South Korea's central bank held its policy rate in place for August on Thursday, extending its wait-and-see mode for a second straight month after sending the key rate to a record low level to bolster growth here.

In a widely expected move, the monetary policy board of the Bank of Korea voted to keep the key rate at 1.25 percent in August.



In June, the central bank made a surprise rate cut, citing a need to support the economy.

The country's exports have fallen every single month since the start of last year, while local spending, another major pillar of growth for Asia's fourth-largest economy, has also remained less than dull. In the January-June period, the country's consumer prices gained only 0.9 percent, far short of the central bank's 2 percent target for the 2016-2018 period.

Apparently recognizing worse-than-expected demand at home and abroad, the BOK slashed its growth outlook for the year to 2.7 percent in its latest quarterly revision announced last month.

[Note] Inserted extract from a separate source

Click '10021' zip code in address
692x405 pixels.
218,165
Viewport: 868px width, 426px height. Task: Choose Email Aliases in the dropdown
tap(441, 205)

The latest outlook marked a 0.1 percentage point cut from 2.8 percent three months earlier.

Some have noted a need for an additional rate cut, but many others believe the BOK may be out of room at least for now as the country's household debt continues to rise at a record pace, while the U.S. Federal Reserve is expected to hike its own rate before the year's end.

Household credit, reflecting total borrowing by local households, reached a record high of 1,223.7 trillion won ($1,118.6 billion) as of end-March.

In an earlier poll conducted by Yonhap Infomax, the financial news arm of Yonhap News Agency, a whopping 13 out of 14 economists surveyed forecast the BOK to hold the key rate in August. (Yonhap)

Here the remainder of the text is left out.